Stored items
--------------------------------------------------

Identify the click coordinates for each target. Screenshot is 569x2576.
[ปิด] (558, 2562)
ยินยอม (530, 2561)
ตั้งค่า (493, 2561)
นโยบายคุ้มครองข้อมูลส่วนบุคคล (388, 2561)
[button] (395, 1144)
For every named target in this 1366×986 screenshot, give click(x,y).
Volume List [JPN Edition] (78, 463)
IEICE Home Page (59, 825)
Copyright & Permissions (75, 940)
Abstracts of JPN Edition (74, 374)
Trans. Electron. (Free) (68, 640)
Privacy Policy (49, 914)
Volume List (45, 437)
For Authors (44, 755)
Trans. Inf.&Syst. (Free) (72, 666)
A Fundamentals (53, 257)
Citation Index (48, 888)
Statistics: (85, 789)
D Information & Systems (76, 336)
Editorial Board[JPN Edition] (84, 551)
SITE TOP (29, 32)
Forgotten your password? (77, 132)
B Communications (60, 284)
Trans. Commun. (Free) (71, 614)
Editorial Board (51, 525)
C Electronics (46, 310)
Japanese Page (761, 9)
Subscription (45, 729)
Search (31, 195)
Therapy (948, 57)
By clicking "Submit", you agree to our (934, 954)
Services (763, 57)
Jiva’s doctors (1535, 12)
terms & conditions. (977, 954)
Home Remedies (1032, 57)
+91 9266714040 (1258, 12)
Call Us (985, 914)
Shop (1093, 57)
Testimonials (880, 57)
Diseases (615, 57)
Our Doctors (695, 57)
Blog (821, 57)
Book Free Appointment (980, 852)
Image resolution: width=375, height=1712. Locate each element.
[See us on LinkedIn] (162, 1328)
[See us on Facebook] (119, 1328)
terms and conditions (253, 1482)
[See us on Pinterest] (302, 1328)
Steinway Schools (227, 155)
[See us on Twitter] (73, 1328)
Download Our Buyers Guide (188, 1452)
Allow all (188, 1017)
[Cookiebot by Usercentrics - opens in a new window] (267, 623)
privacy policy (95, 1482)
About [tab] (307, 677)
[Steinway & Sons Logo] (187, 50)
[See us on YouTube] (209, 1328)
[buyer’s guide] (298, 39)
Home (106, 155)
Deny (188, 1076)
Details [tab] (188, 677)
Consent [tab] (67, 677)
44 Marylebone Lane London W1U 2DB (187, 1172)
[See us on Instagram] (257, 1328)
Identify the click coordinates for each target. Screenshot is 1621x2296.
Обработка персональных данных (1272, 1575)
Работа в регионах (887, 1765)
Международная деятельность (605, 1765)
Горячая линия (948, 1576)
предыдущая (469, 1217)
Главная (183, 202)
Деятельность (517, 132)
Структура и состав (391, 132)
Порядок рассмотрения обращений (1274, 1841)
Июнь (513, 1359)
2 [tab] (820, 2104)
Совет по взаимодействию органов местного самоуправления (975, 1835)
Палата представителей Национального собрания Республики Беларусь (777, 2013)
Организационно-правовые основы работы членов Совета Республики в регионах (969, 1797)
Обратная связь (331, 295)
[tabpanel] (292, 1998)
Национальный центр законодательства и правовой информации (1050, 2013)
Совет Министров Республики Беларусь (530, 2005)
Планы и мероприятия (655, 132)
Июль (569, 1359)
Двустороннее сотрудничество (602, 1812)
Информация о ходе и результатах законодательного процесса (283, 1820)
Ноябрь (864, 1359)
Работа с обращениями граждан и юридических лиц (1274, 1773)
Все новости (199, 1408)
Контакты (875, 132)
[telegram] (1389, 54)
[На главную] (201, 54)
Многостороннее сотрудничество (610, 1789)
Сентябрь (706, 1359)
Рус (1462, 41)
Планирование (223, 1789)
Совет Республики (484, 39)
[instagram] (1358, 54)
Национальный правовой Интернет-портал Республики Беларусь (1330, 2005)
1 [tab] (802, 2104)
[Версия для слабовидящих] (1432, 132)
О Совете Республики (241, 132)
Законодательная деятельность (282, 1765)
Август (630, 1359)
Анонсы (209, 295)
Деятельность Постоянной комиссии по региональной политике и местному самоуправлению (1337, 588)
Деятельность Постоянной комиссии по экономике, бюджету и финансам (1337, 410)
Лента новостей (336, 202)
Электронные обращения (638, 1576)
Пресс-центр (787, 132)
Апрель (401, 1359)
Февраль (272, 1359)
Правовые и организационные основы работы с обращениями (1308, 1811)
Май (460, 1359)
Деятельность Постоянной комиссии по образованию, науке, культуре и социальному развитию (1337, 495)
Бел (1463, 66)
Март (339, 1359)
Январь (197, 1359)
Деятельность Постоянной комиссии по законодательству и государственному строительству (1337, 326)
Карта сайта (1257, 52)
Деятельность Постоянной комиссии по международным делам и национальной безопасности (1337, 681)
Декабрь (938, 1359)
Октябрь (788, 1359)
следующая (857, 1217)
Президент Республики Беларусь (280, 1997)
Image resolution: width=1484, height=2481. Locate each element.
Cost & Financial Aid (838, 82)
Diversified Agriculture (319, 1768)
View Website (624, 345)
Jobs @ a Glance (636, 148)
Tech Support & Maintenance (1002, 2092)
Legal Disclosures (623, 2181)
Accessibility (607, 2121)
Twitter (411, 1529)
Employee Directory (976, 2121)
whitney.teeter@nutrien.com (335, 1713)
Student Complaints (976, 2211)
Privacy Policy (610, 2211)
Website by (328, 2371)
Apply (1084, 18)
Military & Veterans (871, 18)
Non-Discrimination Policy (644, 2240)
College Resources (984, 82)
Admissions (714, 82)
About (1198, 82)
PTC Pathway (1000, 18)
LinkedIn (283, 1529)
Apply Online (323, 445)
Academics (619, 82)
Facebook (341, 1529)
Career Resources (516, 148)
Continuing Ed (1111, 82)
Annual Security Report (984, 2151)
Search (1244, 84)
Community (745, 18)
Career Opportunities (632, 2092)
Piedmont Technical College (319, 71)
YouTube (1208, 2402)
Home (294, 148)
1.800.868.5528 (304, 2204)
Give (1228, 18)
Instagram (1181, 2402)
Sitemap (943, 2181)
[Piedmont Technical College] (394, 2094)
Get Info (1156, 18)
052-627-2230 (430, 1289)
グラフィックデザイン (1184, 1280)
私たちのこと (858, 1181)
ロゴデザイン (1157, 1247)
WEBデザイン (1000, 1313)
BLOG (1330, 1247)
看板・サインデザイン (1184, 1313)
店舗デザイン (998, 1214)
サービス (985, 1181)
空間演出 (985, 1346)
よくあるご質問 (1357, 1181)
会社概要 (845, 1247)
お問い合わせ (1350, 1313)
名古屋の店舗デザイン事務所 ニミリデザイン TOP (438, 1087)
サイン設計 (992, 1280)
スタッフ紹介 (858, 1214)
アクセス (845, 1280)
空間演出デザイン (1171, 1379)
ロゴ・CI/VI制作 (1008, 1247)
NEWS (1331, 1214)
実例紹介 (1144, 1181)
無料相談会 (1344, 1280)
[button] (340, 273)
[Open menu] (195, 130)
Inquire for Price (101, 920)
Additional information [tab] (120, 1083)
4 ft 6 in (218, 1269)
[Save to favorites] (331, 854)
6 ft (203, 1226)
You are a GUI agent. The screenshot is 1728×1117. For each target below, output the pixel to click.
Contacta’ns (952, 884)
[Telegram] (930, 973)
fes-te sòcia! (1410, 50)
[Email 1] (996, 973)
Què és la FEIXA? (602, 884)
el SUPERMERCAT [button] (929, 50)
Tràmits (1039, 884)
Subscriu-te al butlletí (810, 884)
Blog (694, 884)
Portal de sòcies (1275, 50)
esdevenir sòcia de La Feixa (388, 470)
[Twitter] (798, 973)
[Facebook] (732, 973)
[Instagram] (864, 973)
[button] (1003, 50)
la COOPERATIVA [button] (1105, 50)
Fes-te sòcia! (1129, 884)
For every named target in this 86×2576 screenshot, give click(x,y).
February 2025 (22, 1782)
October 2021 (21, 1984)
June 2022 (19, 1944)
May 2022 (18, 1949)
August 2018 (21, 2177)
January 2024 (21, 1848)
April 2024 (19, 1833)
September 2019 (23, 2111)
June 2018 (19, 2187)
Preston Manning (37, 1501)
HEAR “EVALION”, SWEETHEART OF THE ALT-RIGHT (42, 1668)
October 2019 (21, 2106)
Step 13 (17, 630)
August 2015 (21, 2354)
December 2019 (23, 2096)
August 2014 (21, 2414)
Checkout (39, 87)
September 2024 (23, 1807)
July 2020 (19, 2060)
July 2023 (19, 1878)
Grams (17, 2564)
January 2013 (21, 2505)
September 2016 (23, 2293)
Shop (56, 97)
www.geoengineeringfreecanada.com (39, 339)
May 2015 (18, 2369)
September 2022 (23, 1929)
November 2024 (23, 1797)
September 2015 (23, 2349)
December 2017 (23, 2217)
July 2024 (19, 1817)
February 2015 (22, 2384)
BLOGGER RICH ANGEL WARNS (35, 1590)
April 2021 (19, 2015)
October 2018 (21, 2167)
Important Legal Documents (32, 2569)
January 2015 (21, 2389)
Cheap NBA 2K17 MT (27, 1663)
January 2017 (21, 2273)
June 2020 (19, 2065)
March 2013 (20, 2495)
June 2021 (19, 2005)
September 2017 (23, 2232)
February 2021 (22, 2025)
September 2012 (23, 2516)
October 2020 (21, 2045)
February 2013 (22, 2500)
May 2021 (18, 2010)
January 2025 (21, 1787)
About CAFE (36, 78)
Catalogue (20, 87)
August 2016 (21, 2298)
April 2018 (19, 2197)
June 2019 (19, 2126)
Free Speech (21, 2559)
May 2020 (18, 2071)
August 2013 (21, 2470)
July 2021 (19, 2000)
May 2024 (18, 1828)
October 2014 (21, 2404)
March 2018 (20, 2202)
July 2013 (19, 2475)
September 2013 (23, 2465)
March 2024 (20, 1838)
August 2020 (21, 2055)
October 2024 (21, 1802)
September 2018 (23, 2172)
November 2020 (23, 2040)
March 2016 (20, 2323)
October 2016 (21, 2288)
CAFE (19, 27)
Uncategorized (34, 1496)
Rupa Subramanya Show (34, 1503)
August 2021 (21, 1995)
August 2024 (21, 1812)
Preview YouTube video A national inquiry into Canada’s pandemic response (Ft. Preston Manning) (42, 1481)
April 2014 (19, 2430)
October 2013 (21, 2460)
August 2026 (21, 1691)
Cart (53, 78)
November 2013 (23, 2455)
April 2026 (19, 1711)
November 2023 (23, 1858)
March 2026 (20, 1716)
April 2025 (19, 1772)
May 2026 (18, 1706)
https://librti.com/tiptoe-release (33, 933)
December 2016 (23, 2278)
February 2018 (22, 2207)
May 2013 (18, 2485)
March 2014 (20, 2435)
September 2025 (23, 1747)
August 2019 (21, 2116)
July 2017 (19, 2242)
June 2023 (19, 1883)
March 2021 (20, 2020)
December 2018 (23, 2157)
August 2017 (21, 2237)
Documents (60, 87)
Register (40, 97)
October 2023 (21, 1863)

--------------------------------------------------

__Requirement__.
Among the entries above, the lines between the ones containing "[ปิด] (558, 2562)" and "Совет по взаимодействию", inclusive, are to be transcribed exactly. No other line is to be given.

__Final answer__.
[ปิด] (558, 2562)
ยินยอม (530, 2561)
ตั้งค่า (493, 2561)
นโยบายคุ้มครองข้อมูลส่วนบุคคล (388, 2561)
[button] (395, 1144)
For every named target in this 1366×986 screenshot, give click(x,y).
Volume List [JPN Edition] (78, 463)
IEICE Home Page (59, 825)
Copyright & Permissions (75, 940)
Abstracts of JPN Edition (74, 374)
Trans. Electron. (Free) (68, 640)
Privacy Policy (49, 914)
Volume List (45, 437)
For Authors (44, 755)
Trans. Inf.&Syst. (Free) (72, 666)
A Fundamentals (53, 257)
Citation Index (48, 888)
Statistics: (85, 789)
D Information & Systems (76, 336)
Editorial Board[JPN Edition] (84, 551)
SITE TOP (29, 32)
Forgotten your password? (77, 132)
B Communications (60, 284)
Trans. Commun. (Free) (71, 614)
Editorial Board (51, 525)
C Electronics (46, 310)
Japanese Page (761, 9)
Subscription (45, 729)
Search (31, 195)
Therapy (948, 57)
By clicking "Submit", you agree to our (934, 954)
Services (763, 57)
Jiva’s doctors (1535, 12)
terms & conditions. (977, 954)
Home Remedies (1032, 57)
+91 9266714040 (1258, 12)
Call Us (985, 914)
Shop (1093, 57)
Testimonials (880, 57)
Diseases (615, 57)
Our Doctors (695, 57)
Blog (821, 57)
Book Free Appointment (980, 852)
Image resolution: width=375, height=1712. Locate each element.
[See us on LinkedIn] (162, 1328)
[See us on Facebook] (119, 1328)
terms and conditions (253, 1482)
[See us on Pinterest] (302, 1328)
Steinway Schools (227, 155)
[See us on Twitter] (73, 1328)
Download Our Buyers Guide (188, 1452)
Allow all (188, 1017)
[Cookiebot by Usercentrics - opens in a new window] (267, 623)
privacy policy (95, 1482)
About [tab] (307, 677)
[Steinway & Sons Logo] (187, 50)
[See us on YouTube] (209, 1328)
[buyer’s guide] (298, 39)
Home (106, 155)
Deny (188, 1076)
Details [tab] (188, 677)
Consent [tab] (67, 677)
44 Marylebone Lane London W1U 2DB (187, 1172)
[See us on Instagram] (257, 1328)
Identify the click coordinates for each target. Screenshot is 1621x2296.
Обработка персональных данных (1272, 1575)
Работа в регионах (887, 1765)
Международная деятельность (605, 1765)
Горячая линия (948, 1576)
предыдущая (469, 1217)
Главная (183, 202)
Деятельность (517, 132)
Структура и состав (391, 132)
Порядок рассмотрения обращений (1274, 1841)
Июнь (513, 1359)
2 [tab] (820, 2104)
Совет по взаимодействию органов местного самоуправления (975, 1835)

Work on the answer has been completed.